On Oct. 2, 2018, Khashoggi entered the Saudi Consulate in Istanbul to collect marriage documents for his fiancee, Hatice Cengiz, a Turkish researcher, and was not seen to have exited the facility. Following separate investigations by Turkish intelligence, the United Nations and the US Central Intelligence Agency, officials determined Khashoggi had been killed within minutes of entering the building, his body dismembered and disappeared, all under the direction of high-ranking members of the Saudi government.
A report published this summer by UN Special Rapporteur Agnes Callamard says there was “credible evidence” linking the crown prince to the Khashoggi murder and its cover-up.
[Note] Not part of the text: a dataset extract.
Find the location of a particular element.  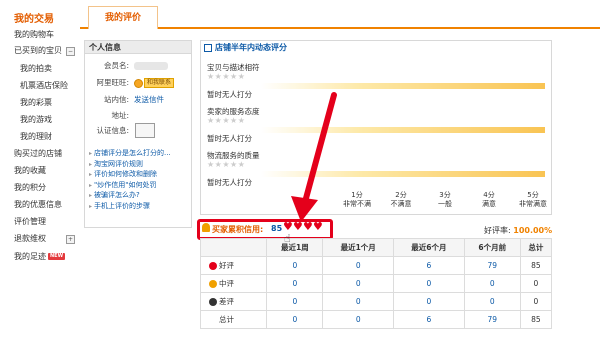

Such findings have only amplified international calls for justice, to which Saudi officials have responded with an ongoing closed trial of 11 suspects, five of whom are facing the death penalty. Still, human rights advocates claim the judicial process lacks transparency and one of the primary alleged organizers of the murder, crown prince aide Saud al-Qahtani, is not among the prosecuted.
“The lack of public access to hearings and the allegation that some of Khashoggi’s murderers enjoy de facto freedom all fail to meet the international community’s expectations and tarnish the image of Saudi Arabia,” Turkish President Recep Tayyip Erdogan wrote in a recent Washington Post op-ed, though his government has also been condemned for jailing more than 100 journalists in Turkey.
Meanwhile, critics have raised concerns over the resumption of political and business relations with Saudi entities, as the nation prepares to host its “Davos in the Desert” conference later this month. Though many global leaders shunned the 2018 event, The Washington Post reported this year’s attendance list includes senior executives from Goldman Sachs, Citigroup and BlackRock as well as Jared Kushner, a White House adviser and US President Donald Trump’s son-in-law.
JPMorgan Chase CEO Jamie Dimon said his decision to boycott the conference last year “achieved nothing,” according to Bloomberg.
Erol Onderoglu, the Turkey representative for Reporters Without Borders, said that attendance at such events would be counterproductive for bringing accountability to the Khashoggi case and that the global leaders should instead continue to push for an international investigation into the murder. He also said Saudi Arabia should be stripped of its Group of 20 presidency next year, through which the nation is preparing to host the group’s 2020 summit in Riyadh.
“We cannot argue that the international community has created incentives for Saudi Arabia to confront the truth,” Onderoglu told Al-Monitor, adding there were multiple, smaller steps that could be taken to improve press freedom in the kingdom, such as releasing the more than 30 journalists behind bars in the country.
At the Istanbul vigil Wednesday, Cengiz, Washington Post owner Jeff Bezos and the paper’s publisher, Frederick J. Ryan Jr., unveiled a memorial stone for Khashoggi along with a group of human rights advocates.
Asli Aydintasbas, a senior fellow at the European Council on Foreign Relations, attended the event after writing her own op-ed in the Post in which she said “the age of impunity has descended upon us.”
“In writing the column, I had this nagging sentence in my head: ‘Has he actually died in vain?’” Aydintasbas told Al-Monitor. “If you look at the conduct of global affairs, you could say, yes, he died in vain, nothing has changed.”
“Trump’s attitude to the whole affair has defined this situation,” Aydintasbas continued, referring to the US president’s reluctance to pass legislation sanctioning the Saudi government for Khashoggi’s murder.
She said global leaders have taken a more transactional approach to foreign relations. As nations compete for influence and power, “There is no room for people like Jamal Khashoggi, people like Osman Kavala or Selahattin Demirtas. They see them as small people.”
“Jamal’s murder doesn’t tell us anything new about the brutality of the Saudi regime,” Aydintasbas said. “It tells us there’s a new West in terms of how it perceives itself and its relationship with the world order. [There’s] no faith in enforcing a values-based system and it has resigned to a world in which liberal democracy is for the few who live in Europe and the United States.”